Iain McGilchrist is a former Fellow of All Souls College, Oxford, an associate Fellow of Green Templeton College, Oxford, a Fellow of the Royal College of Psychiatrists, a Fellow of the Royal Society of Arts, a Consultant Emeritus of the Bethlem and Maudsley Hospital, London, a former research Fellow in Neuroimaging at Johns Hopkins University Medical School, Baltimore, and a former Fellow of the Institute of Advanced Studies in Stellenbosch, who now lives on the Isle of Skye, off the coast of North West Scotland, where he continues to write, and lectures worldwide.
He is committed to the idea that the mind and brain can be understood only by seeing them in the broadest possible context, that of the whole of our physical and spiritual existence, and of the wider human culture in which they arise – the culture which helps to mould, and in turn is moulded by, our minds and brains.
He was a late entrant to medicine.  After a scholarship to Winchester College, he was awarded a scholarship to New College, Oxford, where he read English.  He won the Chancellor’s English Essay Prize and the Charles Oldham Shakespeare Prize in 1974 and graduated (with congratulated 1st Class Hons) in 1975 (MA 1979).  He was awarded a Prize Fellowship of All Souls College, Oxford in 1975, teaching English literature and pursuing interests in philosophy and psychology between 1975 and 1982.  He then went on to train in medicine, and during this period All Souls re-elected him to a further Fellowship (1984-1991), and again in 2002 (to 2004).

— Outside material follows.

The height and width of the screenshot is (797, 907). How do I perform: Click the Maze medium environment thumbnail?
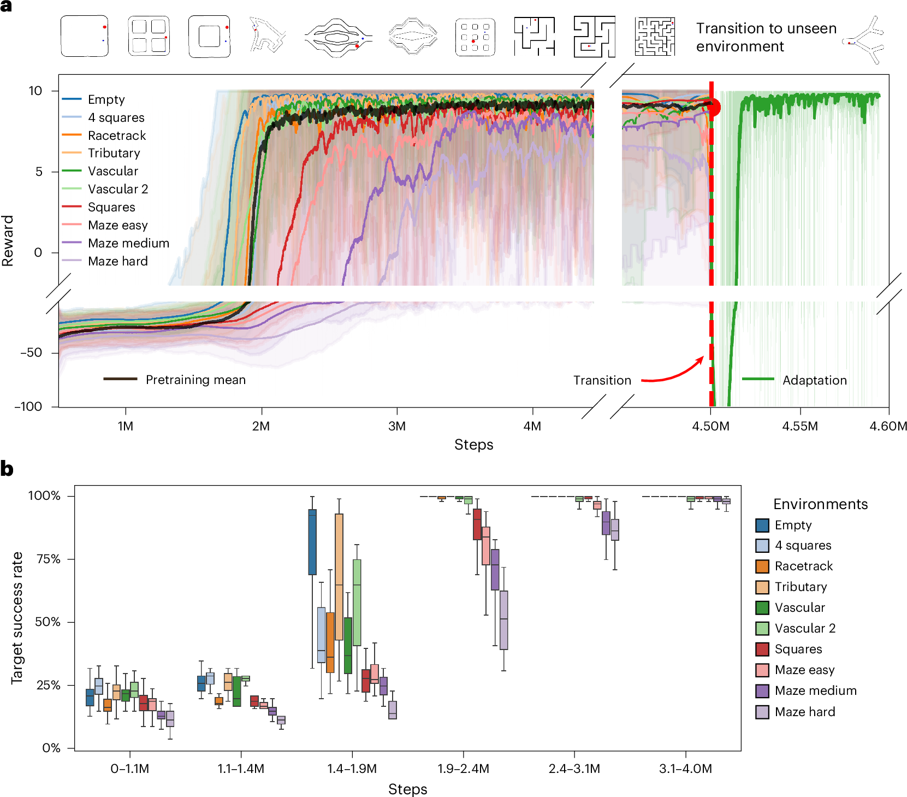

He was formerly a Consultant Psychiatrist of the Bethlem Royal and Maudsley NHS Trust in London, where he was Clinical Director of their southern sector Acute Mental Health Services. He is a Fellow of the Royal College of Psychiatrists, a Fellow of the Royal Society of Arts, and a former Fellow of the Institute of Advanced Studies in Stellenbosch. He trained at the Maudsley Hospital in London, working on specialist units including the Neuropsychiatry and Epilepsy Unit, the Children’s Unit and the Forensic Unit, as well as, at Senior Registrar level, the National Psychosis Referral Unit and the National Eating Disorder Unit.  During this period he also worked as a Research Fellow in neuroimaging at the Johns Hopkins Hospital in Baltimore, USA.  His clinical experience has been broad-based, and he has run a busy Community Mental Health Team in an ethnically diverse and socially deprived area of south London.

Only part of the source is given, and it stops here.